The exorcist must not digress into senseless prattle nor ask superfluous questions or such as are prompted by curiosity, particularly if they pertain to future and hidden matters, all of which have nothing to do with his office. Instead, he will bid the unclean spirit keep silence and answer only when asked. Neither ought he to give any credence to the devil if the latter maintains that he is the spirit of some saint or of a deceased party, or even claims to be a good angel.
But necessary questions are, for example: the number and name of the spirits inhabiting the patient, the time when they entered into him, the cause thereof, and the like. As for all jesting, laughing, and nonsense on the part of the evil spirit – the exorcist should prevent it or contemn it, and he will exhort the bystanders (whose number must be very limited) to pay no attention to such goings on; neither are they to put any question to the subject. Rather they should intercede for him to God in all humility and urgency.
Let the priest pronounce the exorcism in a commanding and authoritative voice, and at the same time with great confidence, humility, and fervor; and when he sees that the spirit is sorely vexed, then he oppresses and threatens all the more. If he notices that the person afflicted is experiencing a disturbance in some part of his body or an acute pain or a swelling appears in some part, he traces the sign of the cross over that place and sprinkles it with holy water, which he must have at hand for this purpose.

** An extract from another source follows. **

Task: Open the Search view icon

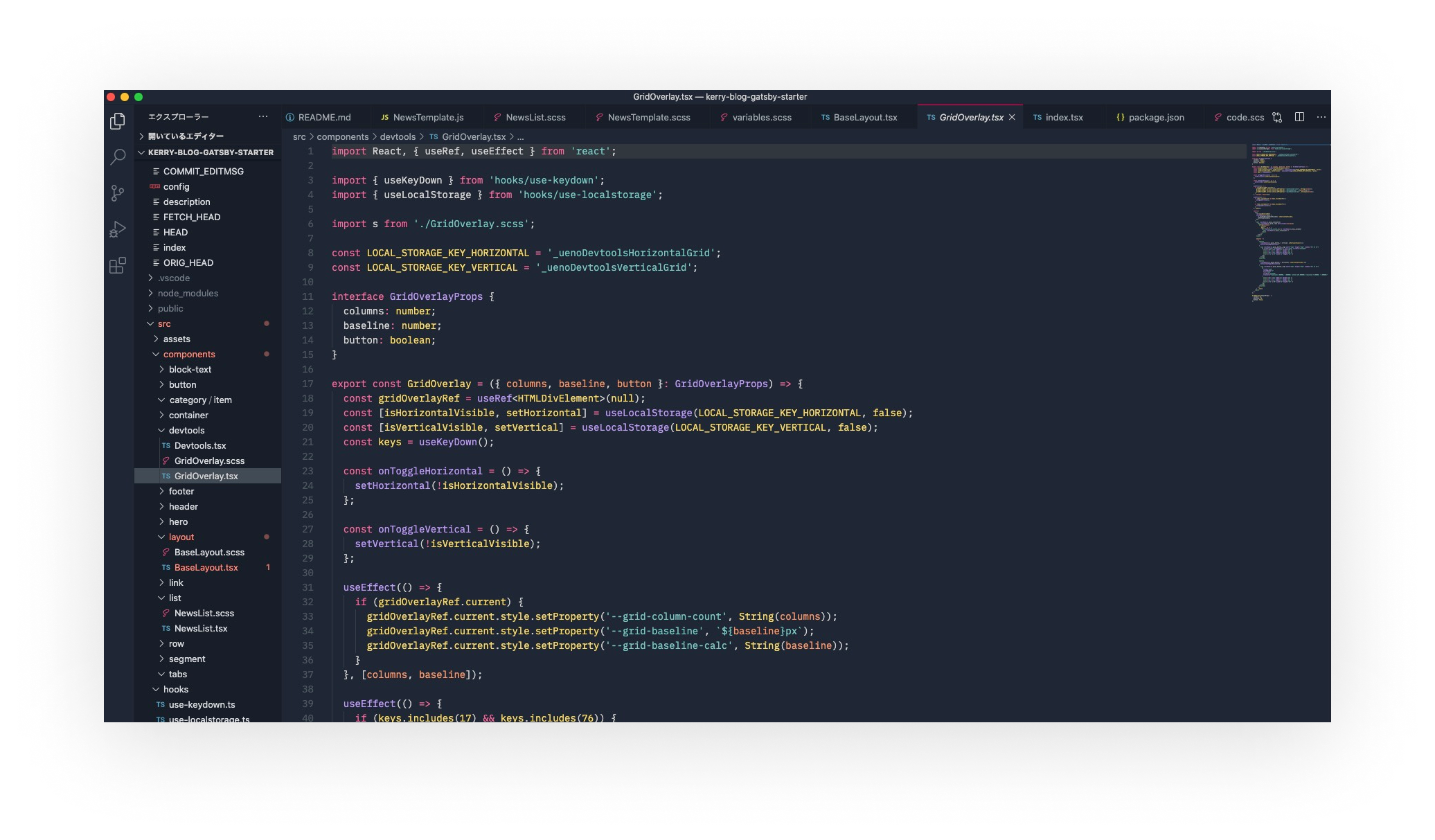Action: pyautogui.click(x=118, y=157)
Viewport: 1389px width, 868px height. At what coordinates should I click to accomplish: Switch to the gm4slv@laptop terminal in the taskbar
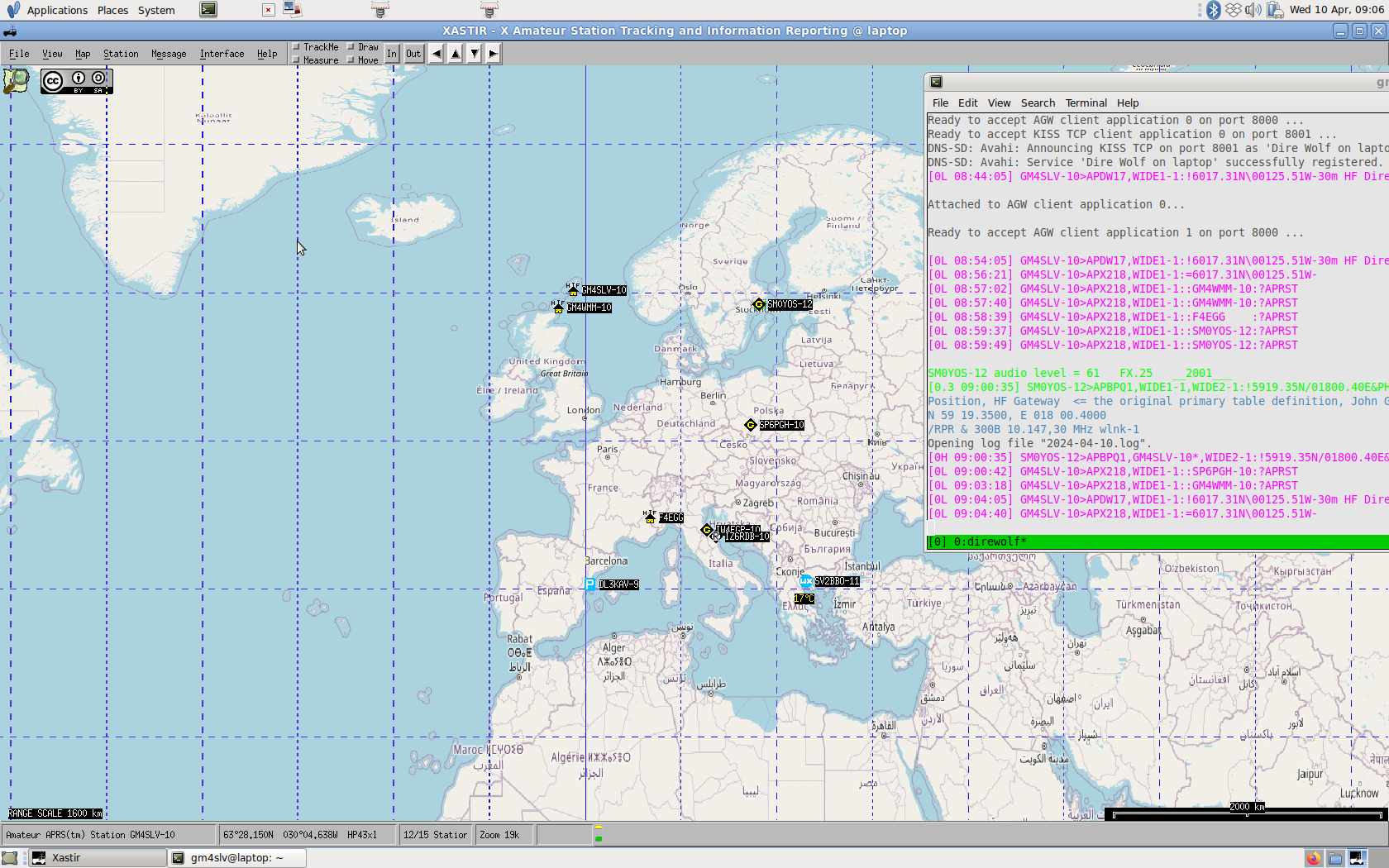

He will pay attention as to what words in particular cause the evil spirits to tremble, repeating them the more frequently. And when he comes to a threatening expression, he recurs to it again and again, always increasing the punishment. If he perceives that he is making progress, let him persist for two, three, four hours, and longer if he can, until victory is attained.
The exorcist should guard against giving or recommending any medicine to the patient, but should leave this care to physicians.
While performing the exorcism over a woman, he ought always to have assisting him several women of good repute, who will hold on to the person when she is harassed by the evil spirit. These assistants ought if possible to be close relatives of the subject, and for the sake of decency the exorcist will avoid saying or doing anything which might prove an occasion of evil thoughts to himself or to the others.
During the exorcism he shall preferably employ words from Holy Writ, rather than forms of his own or of someone else. He shall, moreover, command the devil to tell whether he is detained in that body by necromancy, by evil signs or amulets; and if the one possessed has taken the latter by mouth, he should be made to vomit them; if he has them concealed on his person, he should expose them; and when discovered they must be burned. Moreover, the person should be exhorted to reveal all his temptations to the exorcist.
Finally, after the possessed one has been freed, let him be admonished to guard himself carefully against falling into sin, so as to afford no opportunity to the evil spirit of returning, lest the last state of that man become worse than the former.